Michigan Judge Susie Zhao sentenced the man who tortured, raped and burned to death professional poker player Susie Zhao to life imprisonment without parole.
Jeffery Morris, 62, a transient sex offender, was convicted in October of first-degree murder and felony murder in the commission of criminal sexual conduct, for murdering Zhao, 33,
Morris was found guilty by a jury after a short trial.
Judge Martha Anderson said to Morris last week that she was attending his sentencing hearing. “I cannot get over the brutality of this murder and the needlessness of it all.” She said presiding over the trial and hearing the grisly details of Zhao’s killing was “agonizing.”
“You took advantage of an individual who was fragile and basically destroyed everything she had accomplished in her life,” the judge told Morris.

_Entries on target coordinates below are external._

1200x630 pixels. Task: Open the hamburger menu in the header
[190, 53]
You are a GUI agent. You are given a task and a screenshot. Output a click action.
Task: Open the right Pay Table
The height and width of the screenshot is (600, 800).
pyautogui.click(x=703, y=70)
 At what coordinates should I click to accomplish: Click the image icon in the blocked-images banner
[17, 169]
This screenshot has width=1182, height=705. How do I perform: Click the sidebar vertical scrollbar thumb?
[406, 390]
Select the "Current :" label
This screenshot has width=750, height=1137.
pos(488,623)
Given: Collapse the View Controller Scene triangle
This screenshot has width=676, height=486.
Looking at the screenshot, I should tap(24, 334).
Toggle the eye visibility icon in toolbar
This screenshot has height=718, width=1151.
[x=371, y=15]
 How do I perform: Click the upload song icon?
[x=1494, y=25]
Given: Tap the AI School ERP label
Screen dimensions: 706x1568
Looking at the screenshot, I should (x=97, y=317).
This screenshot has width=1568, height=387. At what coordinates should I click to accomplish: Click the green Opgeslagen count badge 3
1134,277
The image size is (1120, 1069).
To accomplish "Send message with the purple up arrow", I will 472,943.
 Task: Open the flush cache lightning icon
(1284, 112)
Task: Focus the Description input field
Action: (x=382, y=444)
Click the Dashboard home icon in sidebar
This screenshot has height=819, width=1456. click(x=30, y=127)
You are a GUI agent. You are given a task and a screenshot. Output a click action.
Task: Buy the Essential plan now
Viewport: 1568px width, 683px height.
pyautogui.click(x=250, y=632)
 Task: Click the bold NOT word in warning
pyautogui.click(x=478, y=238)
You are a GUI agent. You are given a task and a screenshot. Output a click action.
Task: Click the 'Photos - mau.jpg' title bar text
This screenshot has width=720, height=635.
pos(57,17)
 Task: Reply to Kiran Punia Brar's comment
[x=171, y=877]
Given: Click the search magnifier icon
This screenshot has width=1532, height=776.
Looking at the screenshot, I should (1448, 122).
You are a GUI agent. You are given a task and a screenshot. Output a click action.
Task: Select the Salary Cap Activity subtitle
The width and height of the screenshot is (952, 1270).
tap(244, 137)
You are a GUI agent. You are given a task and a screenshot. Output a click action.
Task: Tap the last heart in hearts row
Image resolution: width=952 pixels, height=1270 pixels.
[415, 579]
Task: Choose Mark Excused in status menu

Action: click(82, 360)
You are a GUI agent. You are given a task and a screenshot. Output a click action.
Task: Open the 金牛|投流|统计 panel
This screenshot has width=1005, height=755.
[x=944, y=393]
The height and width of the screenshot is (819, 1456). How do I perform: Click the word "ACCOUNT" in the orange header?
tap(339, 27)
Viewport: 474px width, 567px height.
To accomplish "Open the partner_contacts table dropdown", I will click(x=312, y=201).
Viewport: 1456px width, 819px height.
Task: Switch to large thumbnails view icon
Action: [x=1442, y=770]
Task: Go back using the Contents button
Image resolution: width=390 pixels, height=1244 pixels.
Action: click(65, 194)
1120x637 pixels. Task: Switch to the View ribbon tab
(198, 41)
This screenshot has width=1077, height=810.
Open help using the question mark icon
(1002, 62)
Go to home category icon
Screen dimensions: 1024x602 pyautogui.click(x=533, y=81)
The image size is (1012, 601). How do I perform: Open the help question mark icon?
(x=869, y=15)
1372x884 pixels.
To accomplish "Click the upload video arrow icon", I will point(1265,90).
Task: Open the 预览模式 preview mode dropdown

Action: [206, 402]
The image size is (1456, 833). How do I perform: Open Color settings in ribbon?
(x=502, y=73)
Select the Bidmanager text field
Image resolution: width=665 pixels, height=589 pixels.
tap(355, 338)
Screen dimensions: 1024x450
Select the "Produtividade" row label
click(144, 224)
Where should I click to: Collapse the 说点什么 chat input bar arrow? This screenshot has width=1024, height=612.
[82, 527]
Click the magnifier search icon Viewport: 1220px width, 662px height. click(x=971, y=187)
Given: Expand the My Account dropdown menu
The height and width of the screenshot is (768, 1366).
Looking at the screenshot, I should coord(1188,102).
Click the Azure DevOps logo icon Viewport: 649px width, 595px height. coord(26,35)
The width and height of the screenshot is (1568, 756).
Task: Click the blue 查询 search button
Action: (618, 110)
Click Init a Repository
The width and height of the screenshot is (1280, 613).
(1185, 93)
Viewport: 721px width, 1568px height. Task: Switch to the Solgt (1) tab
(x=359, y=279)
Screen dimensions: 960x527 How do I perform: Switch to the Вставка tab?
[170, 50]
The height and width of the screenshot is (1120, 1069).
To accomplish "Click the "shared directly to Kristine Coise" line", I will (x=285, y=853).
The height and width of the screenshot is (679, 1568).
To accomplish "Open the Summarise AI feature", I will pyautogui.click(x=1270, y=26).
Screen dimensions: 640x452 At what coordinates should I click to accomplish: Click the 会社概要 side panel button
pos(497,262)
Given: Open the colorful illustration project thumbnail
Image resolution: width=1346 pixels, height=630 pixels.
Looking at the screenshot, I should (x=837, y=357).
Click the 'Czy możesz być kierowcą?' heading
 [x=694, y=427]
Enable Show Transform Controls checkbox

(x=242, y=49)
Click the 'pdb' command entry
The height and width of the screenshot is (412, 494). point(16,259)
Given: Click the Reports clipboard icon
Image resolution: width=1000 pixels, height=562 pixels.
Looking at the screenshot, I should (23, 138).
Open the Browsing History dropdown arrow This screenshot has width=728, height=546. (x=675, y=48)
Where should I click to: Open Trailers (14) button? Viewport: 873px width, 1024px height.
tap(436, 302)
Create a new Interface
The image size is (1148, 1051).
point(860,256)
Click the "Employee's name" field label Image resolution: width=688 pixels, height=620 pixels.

In July 2020, Zhao’s body was found in a remote section of Michigan’s Pontiac Lake Recreation Area in White Lake Township. Police say Zhao had been tied up, tortured and burned alive.
The successful poker player had moved back to Michigan from Los Angeles to be near her mother and father. Trial testimony showed Zhao had been recently diagnosed with schizophrenia, something her friends said they did not know.
After meeting up with Morris at a motel she sometimes stayed at, he bound her with zip ties and sexually assaulted her so fiercely that her reproductive organs were damaged, authorities said. He doused her with gasoline and set her on fire while she was still alive, a coroner found.
Her body was discovered the next day by two passers-by who told investigators the remains were so damaged and burned they initially thought they were looking at a Halloween prank, authorities said.
Longtime friend Meredith Rogowski testified at the sentencing hearing that Zhao was an “equally childish and innocent” woman who “found a lot of power in a deck of cards,” she said.
“Susie’s murder caused so much pain, and her loved ones will never recover,” Rogowski told the court.
Zhao and her mother had emigrated from China when Zhao was 8. Even as a child, she loved playing cards and would demonstrate her sharp skills on the school bus, friends testified.
Known as “Susie Q” on the poker circuit, she had collected $187,441 in winnings, including $73,805 at a 2012 World Series event, according to the World Series of Poker website.
“What happened to her was just so unkind, so brutal and needless,” said prosecutor John Skrzynski.